Like Cattle: Cow Steroid Addiction Among Bangladeshi Prostitutes

Why is a steroid meant for cows so popular among prostitutes in Bangladesh? The use of Oradexon, a steroid commonly used to make cows fatter, is so widespread that the UK charity ActionAid reports approximately 90 percent of the commercial sex workers in Bangladesh are addicted to the drug. Oradexon is favored by many brothel madams as a way to mask the real age of their younger child prostitutes–some as young as nine years old–while making their figures more voluptuous.

But the drug also conveniently serves as a cheaper substitute for food. In a country as impoverished and with as high malnutrition rates as Bangladesh, one can get 100 Oradexon pills for less than a $1.

Despite the popularity of the drug, the majority of the country’s estimated 200,000 sex workers remain unaware of its dangerous side effects, which include heart disease, kidney failure, osteoporosis and heart failure. The drug is also highly addictive and has intense withdrawal symptoms, such as skin rashes and migraines.

According to AFP, sex workers in Bangladesh are considered to be owned by brothel madams and have to repay their “purchase cost.” Sex workers themselves want to use Oradexon because the plumper they are, the more clients they get, and the closer they come to buying their freedom. Rokeya, a former sex worker, told AFP:

The drug is a sex worker’s only ticket to early freedom as it makes her attractive and helps her to get as many clients as possible.

So how can we get the drug off the market and out of the reach of these madams and their prostitutes? Not easily. AFP reports that despite legally needing a prescription for the drug, it is readily available in the teashops that populate Bangladeshi cities, and is often even cheaper than a cup of tea.

Fortunately, the problem is getting attention. ActionAid Bangladesh worker Lutfun Nahar said:

We are creating awareness amongst the sex workers about the drug’s side effects. We are also holding meeting with the quacks who are selling the drug. In addition, we are reaching the policy makers in drug administration and civil surgeons who can really keep track and play an effective role in stopping this.

You can learn more about ActionAid here.

ABOVE: Photo from Flickr user Pink Sherbet Photography, D. Sharon Pruitt, under Creative Commons 2.0.


  1. I wrote about a similar incident happening in India a while back. Out here, women's bodies are so 'worthless' that even injecting them with steroids is considered 'normal'. Often such institutions backpedal saying, "It's the tradition of our place/culture/community/race". Just sad.

  2. It's really devastating to read the desperatey of these women… One really can't comprehend their pains. While I feel helpless after reading this article, I know I have been empowered with knowledge I can share with others to bring attention to this issue!

  3. Hi Julie, I've seen the program called "Taboo" in National Geography Discovery channel about the prostitution in Bangladesh slum area. Young girls as young as 9 years old being sold to madam, and the madam owns the girls till they can pay back her freedom. Eventually when they can pay back her freedom, and at the 18, they could be registered prostitutes. It was heart wrenching watching the thing. This article about the drugs made more sense if the madam could feed the girls with a cheaper alternative and make the girls look older than her age and also plummer. It is sickening.
    We need to spread this kind of fact to make people aware what's going on out there.

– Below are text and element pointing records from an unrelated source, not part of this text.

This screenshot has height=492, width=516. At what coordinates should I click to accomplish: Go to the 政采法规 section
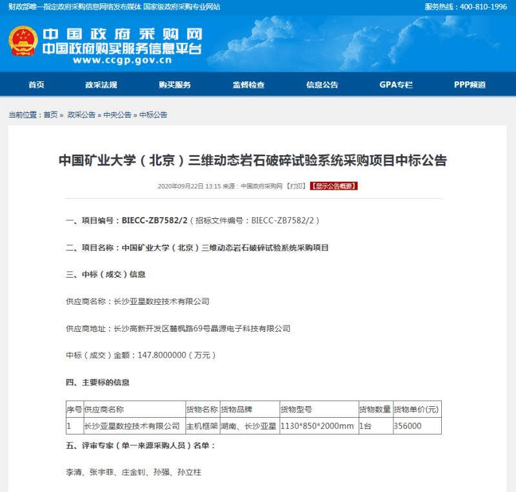click(x=101, y=85)
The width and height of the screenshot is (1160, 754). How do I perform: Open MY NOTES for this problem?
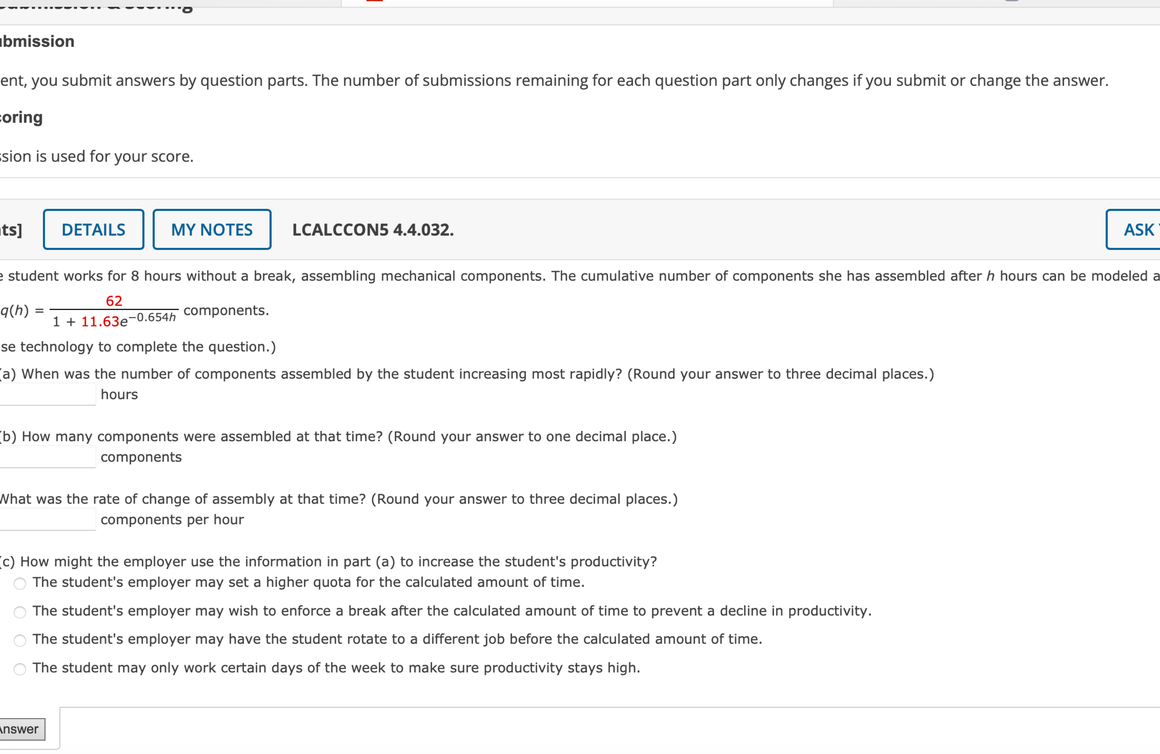pyautogui.click(x=212, y=229)
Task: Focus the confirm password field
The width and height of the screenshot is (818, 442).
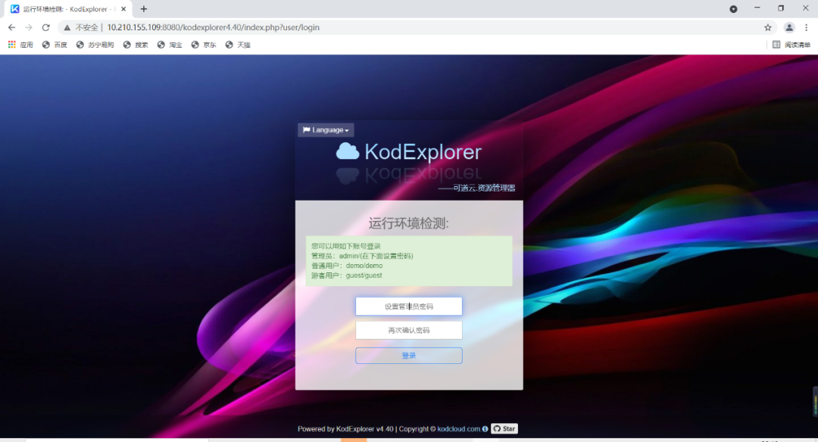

    • Oh, people KNOW. Plenty of people KNOW what is happening to these women and children. What really needs to happen is that people need to CARE.

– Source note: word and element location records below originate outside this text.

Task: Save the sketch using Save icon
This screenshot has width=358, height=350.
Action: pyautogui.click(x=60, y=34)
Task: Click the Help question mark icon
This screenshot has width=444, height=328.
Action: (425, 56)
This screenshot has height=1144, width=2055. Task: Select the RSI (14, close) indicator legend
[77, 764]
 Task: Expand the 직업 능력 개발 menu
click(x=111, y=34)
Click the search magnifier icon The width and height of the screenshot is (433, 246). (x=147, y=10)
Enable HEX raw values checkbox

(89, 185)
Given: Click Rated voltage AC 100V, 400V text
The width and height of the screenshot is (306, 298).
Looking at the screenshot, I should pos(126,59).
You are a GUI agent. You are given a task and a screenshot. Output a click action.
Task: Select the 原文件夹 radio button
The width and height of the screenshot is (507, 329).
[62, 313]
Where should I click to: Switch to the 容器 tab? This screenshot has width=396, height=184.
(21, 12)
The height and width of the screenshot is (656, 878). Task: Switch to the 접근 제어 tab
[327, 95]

      And I have a criticism for National Geographic’s treatment of this subject. The segment on the enslaved “prostitutes” trying to buy back their “freedom” was too SHORT to give a thorough or accurate depiction of this issue. And then it was contrasted with “happy hookers” living the high life in other parts of the world, in the same episode, and the whole thing was called “Prostitution”.

  4. About time there were more articles about the realities of “sex work”. I am tired and outraged at how “sex work” is embraced and glorified by other “feminists” while the realities of female and child sexual SLAVERY are minimized or ignored by these same. “Sex work” is a symptom of world-wide misogyny, and the inequality of women – and the expendability of children. It is not work in the real sense but slavery, an extreme form of slavery that only happens to women and children with no parallel form suffered by men.

    Ms. has always been realistic about this, for the most part, with occasional slip-ups over time. I have been angered over some of the articles posted in the recent past, misleading and straying far from reality. One article stated that “prostitutes are safe-sex educators” and when I read those words it was almost the last straw.